In a given dataset, we try to summarize the data by the central position of the data, which is known as measure of central tendency or summary statistics. There are several ways to measure the central tendency, such as mean, median, and mode. Mean is the widely used measure of central tendency. Under different scenarios, we use different measures of central tendency. Now we are going to give an example of how to compute the different measures of central tendency in R.

Mean

mean is the equal weightage average of the sample. For example, we can compute the mean of Volume in the dataset Sampledata by executing the following code, which gives the arithmetic mean of the volume:

mean(Sampledata$Volume) 

Median

Median is the mid value of the matrix when it is arranged in a sorted way, which can be computed by executing the following code:

median(Sampledata$Volume) 

Mode

Mode is the value present in the attribute which has maximum frequency.
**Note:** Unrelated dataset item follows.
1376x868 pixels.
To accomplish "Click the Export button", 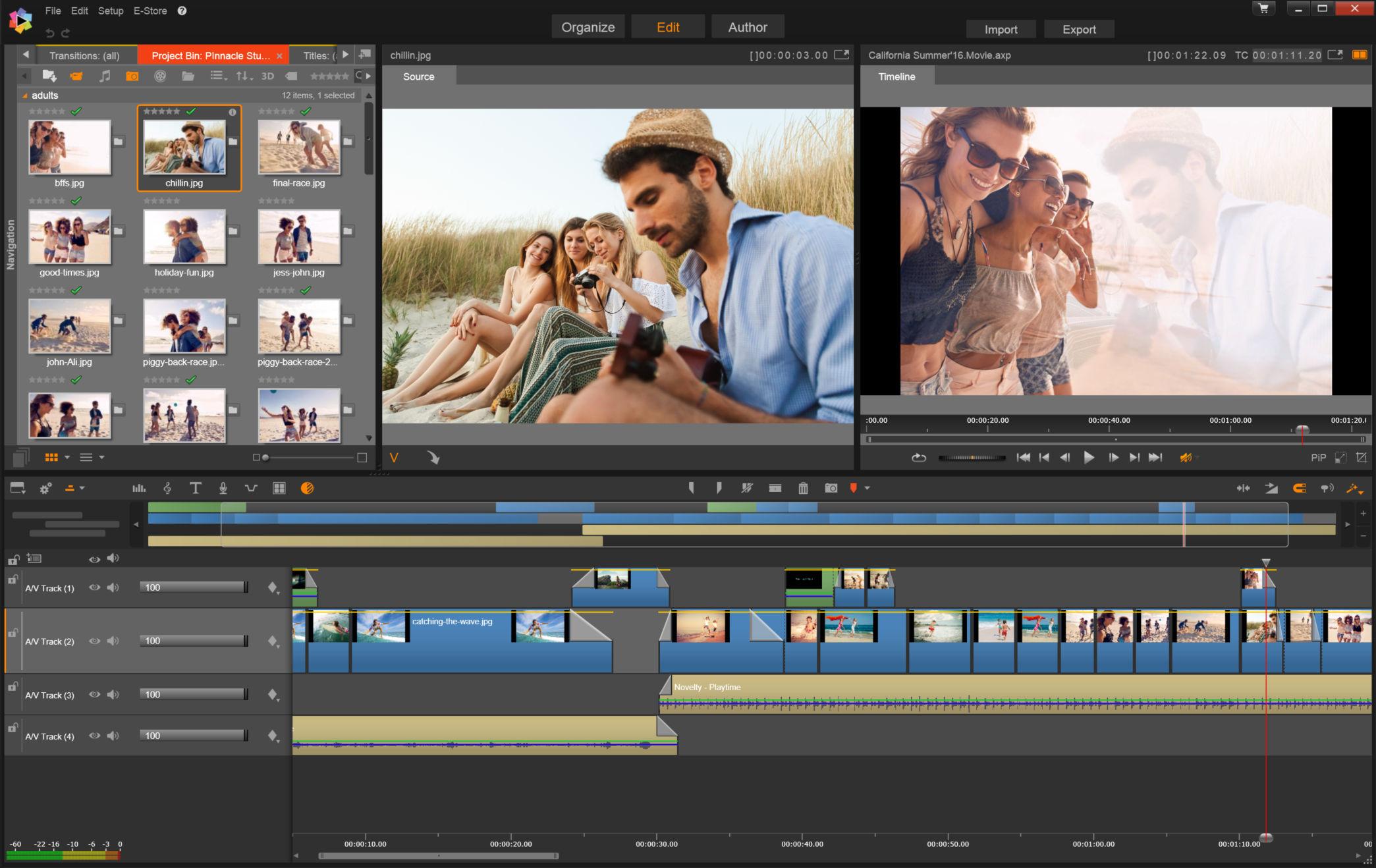I will [1078, 30].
For mode, there does not exist an inbuilt function so we will write a function to compute mode:

findmode <- function(x) { 
   uniqx <- unique(x) 
   uniqx[which.max(tabulate(match(x, uniqx)))] 
} 
findmode(Sampledata$return) 

Executing the preceding code gives the mode of the return attribute of the dataset.

Summary

We can also generate basic statistics of a column by executing the following code:

summary(Sampledata$Volume) 

This generates the mean, median, minimum, maximum, Q1, and Q2 quartiles.

Moment

Moment gives the characteristics such as variance, skewness, and so on of the population, which is computed by the following code. The code gives the third order moment of the attribute Volume. Once can change the order to get the relevant characteristics. However before that, we need to install package e1071:

moment(Sampledata$Volume, order=3, center=TRUE) 

Kurtosis

Kurtosis measures whether the data is heavy-tailed or light-tailed relative to a normal distribution. Datasets with high kurtosis tend to have heavy tails, or outliers. Datasets with low kurtosis tend to have light tails, and fewer outliers. The computed value of kurtosis is compared with the kurtosis of normal distribution and the interpretation is made on the basis of that.

The kurtosis of Volume is given by the following code:

kurtosis(Sampledata$Volume) 

It gives value 5.777117, which shows the distribution of volume as leptokurtic.

Skewness

Skewness is the measure of symmetry of the distribution. If the mean of data values is less than the median then the distribution is said to be left-skewed and if the mean of the data values is greater than the median, then the distribution is said to be right-skewed.

The skewness of Volume is computed as follows in R:

skewness(Sampledata$Volume) 

This gives the result 1.723744, which means it is right-skewed.

Note

For computing skewness and kurtosis, we need to install the package e1071.